:: Pixel coordinate grounding data ::
────────────────

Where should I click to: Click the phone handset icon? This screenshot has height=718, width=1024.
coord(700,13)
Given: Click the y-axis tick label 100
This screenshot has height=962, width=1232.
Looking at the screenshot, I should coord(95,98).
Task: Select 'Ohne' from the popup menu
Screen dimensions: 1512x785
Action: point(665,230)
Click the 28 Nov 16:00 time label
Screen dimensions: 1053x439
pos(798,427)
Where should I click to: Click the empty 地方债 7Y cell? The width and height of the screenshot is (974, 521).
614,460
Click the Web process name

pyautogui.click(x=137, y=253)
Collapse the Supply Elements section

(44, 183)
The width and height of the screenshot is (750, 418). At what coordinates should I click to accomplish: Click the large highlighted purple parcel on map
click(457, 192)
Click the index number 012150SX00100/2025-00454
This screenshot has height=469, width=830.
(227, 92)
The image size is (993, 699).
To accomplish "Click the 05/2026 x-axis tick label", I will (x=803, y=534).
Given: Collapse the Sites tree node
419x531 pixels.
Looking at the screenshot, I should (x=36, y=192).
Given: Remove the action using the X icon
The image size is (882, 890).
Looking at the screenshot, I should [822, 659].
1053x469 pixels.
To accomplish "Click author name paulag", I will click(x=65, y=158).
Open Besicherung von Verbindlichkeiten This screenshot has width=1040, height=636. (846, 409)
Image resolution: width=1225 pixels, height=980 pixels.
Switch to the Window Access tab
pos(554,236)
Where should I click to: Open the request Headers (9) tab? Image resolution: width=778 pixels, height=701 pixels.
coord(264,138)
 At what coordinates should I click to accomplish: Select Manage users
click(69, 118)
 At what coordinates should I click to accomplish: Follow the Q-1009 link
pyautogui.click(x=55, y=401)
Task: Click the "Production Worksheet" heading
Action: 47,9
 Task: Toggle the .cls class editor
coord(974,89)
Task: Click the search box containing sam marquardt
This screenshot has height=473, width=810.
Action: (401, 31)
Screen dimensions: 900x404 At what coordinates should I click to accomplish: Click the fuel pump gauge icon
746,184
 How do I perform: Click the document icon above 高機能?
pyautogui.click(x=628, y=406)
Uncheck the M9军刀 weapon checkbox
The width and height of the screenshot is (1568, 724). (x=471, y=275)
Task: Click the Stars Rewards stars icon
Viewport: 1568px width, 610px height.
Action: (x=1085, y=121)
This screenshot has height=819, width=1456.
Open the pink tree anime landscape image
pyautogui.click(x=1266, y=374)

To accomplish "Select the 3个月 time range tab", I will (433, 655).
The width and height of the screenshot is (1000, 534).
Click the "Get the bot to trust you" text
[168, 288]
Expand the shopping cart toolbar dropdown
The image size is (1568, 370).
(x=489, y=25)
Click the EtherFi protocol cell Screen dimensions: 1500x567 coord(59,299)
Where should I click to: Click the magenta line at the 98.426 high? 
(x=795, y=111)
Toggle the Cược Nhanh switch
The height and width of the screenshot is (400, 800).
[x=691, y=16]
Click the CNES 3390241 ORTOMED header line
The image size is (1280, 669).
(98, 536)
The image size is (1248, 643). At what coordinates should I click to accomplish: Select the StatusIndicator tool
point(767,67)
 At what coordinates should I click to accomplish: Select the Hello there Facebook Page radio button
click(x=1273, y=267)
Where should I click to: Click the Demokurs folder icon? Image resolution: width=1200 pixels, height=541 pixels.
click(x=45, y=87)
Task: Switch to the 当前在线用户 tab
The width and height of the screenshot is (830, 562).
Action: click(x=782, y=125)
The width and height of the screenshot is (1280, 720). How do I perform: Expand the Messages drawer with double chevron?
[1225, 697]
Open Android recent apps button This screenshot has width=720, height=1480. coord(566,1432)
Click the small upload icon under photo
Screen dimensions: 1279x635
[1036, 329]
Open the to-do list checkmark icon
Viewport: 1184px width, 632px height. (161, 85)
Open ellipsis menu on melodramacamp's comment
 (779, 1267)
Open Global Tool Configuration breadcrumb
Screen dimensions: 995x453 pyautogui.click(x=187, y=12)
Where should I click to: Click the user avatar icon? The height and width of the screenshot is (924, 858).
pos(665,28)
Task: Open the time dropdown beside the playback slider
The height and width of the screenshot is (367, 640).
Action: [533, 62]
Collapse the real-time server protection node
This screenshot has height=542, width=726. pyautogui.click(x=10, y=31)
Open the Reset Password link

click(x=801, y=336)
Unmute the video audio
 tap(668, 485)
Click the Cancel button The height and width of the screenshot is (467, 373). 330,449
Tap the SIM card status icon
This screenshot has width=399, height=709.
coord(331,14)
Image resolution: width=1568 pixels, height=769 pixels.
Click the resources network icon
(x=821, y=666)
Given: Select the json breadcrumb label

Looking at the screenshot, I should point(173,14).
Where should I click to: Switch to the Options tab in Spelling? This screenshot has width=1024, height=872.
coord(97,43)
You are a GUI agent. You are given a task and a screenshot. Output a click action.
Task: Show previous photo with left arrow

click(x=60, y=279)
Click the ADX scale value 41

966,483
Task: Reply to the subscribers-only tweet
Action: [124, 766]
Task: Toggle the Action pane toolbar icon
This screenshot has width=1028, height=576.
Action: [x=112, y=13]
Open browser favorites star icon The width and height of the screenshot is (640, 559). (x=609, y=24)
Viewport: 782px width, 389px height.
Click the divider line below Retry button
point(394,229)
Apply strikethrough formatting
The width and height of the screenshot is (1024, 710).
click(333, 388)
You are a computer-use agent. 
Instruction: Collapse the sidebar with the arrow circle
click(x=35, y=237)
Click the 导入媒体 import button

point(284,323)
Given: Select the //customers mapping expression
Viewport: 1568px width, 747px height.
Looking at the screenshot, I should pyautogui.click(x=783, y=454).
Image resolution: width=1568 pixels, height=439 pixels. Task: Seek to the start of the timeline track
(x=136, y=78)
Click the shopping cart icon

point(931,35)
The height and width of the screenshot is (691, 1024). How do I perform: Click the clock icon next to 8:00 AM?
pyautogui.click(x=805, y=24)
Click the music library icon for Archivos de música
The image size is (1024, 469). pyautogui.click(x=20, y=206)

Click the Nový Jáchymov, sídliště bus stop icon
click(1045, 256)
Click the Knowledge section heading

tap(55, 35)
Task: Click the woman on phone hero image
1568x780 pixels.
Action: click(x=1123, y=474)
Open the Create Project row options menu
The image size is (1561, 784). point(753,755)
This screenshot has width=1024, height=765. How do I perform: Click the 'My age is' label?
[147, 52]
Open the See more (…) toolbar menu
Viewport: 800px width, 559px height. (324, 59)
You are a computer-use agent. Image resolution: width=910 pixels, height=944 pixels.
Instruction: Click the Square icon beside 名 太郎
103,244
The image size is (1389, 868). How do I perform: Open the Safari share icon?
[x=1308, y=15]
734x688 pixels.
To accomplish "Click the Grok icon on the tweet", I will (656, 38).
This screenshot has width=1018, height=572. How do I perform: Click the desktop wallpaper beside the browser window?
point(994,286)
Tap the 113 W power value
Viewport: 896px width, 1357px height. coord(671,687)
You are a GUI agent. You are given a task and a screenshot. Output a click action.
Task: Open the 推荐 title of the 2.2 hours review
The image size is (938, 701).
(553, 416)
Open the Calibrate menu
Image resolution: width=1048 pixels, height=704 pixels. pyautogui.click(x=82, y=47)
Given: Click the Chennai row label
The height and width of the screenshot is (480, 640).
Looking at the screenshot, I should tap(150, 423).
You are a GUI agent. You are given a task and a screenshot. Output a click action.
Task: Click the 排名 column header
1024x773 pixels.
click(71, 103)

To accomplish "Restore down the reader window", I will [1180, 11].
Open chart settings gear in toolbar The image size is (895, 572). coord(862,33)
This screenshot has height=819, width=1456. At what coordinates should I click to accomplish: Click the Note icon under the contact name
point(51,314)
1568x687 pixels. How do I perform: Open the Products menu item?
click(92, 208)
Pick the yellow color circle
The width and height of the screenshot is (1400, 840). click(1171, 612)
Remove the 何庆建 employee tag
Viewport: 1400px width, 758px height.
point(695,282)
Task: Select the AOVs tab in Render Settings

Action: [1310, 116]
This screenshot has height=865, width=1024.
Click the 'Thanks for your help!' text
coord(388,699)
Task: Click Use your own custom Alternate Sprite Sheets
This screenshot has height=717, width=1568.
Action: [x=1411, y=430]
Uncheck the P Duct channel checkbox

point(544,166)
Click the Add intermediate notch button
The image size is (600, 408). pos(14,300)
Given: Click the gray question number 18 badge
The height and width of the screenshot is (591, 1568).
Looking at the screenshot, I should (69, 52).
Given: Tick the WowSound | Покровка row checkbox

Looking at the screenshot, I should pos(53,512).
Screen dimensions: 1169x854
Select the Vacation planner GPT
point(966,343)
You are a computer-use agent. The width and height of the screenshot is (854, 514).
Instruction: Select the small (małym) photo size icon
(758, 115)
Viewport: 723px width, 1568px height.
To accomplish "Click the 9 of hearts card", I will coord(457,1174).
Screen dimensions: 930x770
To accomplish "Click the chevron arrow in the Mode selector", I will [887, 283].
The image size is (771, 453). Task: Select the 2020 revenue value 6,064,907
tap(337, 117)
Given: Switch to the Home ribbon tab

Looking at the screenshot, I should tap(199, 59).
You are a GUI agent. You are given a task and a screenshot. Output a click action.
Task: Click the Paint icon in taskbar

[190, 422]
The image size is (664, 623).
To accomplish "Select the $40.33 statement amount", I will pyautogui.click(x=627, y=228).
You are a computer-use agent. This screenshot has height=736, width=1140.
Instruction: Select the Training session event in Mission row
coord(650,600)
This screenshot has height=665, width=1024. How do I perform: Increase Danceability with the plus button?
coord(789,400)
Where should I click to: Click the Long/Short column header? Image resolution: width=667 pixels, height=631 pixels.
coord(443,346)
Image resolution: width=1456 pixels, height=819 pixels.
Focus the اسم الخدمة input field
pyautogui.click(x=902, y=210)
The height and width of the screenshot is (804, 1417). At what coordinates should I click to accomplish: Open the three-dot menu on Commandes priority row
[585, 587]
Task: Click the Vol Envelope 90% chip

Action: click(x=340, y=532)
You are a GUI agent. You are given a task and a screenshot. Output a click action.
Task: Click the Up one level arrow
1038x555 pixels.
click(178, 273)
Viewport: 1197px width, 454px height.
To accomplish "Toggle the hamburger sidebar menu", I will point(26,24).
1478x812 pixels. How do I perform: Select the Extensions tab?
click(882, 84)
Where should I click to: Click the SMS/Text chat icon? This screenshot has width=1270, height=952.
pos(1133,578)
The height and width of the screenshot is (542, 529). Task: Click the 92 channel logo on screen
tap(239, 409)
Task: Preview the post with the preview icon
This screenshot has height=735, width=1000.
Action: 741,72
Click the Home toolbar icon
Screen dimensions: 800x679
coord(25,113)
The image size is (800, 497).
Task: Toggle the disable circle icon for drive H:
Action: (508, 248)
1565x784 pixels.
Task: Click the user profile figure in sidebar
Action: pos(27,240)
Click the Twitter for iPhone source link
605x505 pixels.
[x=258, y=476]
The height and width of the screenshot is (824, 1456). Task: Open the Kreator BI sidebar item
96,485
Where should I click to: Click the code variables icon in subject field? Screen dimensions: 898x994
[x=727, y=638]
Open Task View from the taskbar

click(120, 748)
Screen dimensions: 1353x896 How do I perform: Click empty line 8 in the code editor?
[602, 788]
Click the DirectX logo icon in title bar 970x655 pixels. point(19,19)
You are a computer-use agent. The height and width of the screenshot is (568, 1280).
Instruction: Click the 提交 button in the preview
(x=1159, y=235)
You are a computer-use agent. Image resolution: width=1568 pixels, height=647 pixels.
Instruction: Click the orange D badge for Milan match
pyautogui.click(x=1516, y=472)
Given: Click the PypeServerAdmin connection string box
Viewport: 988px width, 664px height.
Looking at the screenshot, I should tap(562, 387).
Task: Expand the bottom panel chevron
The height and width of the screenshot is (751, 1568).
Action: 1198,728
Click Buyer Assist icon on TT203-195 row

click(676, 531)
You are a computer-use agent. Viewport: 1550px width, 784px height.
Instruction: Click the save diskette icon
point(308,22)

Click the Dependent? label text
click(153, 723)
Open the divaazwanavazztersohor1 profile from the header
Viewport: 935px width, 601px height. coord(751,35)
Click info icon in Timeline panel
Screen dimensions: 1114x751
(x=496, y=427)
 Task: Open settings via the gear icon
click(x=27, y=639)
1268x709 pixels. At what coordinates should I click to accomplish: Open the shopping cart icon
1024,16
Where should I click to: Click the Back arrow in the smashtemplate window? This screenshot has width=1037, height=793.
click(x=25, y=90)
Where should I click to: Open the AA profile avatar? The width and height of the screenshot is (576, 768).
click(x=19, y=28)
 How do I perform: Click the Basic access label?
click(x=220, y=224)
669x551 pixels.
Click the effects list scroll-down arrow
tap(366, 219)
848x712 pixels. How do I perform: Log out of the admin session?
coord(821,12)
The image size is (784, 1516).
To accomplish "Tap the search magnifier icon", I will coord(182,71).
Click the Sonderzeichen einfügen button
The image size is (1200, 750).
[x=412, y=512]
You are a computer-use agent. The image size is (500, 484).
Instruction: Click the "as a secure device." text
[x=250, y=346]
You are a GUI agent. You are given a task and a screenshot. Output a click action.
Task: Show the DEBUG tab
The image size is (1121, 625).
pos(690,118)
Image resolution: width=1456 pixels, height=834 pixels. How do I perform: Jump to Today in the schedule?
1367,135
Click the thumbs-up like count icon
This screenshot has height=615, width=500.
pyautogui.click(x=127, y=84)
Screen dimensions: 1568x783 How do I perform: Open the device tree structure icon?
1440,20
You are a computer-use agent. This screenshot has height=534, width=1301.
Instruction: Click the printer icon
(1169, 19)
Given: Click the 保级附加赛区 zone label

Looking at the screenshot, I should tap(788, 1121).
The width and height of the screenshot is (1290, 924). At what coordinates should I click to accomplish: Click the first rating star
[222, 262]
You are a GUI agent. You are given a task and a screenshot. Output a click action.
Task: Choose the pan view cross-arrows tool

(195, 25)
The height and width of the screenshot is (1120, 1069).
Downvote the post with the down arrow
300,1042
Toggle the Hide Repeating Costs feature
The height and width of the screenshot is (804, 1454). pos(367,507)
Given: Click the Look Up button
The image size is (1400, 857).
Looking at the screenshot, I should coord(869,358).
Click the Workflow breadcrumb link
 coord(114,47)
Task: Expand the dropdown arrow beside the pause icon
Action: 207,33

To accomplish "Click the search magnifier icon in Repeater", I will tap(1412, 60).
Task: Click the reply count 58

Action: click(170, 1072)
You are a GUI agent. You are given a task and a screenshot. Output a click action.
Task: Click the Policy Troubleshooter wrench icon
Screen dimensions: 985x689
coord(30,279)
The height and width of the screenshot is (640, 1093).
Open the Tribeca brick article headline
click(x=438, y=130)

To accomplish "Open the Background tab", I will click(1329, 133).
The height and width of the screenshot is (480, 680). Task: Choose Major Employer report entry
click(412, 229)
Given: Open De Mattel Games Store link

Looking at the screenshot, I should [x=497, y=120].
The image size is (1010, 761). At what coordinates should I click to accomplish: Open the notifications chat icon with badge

────────────────

Copy out every line of the data where the word "card" occurs.

Tap the SIM card status icon
To accomplish "Click the 9 of hearts card", I will coord(457,1174).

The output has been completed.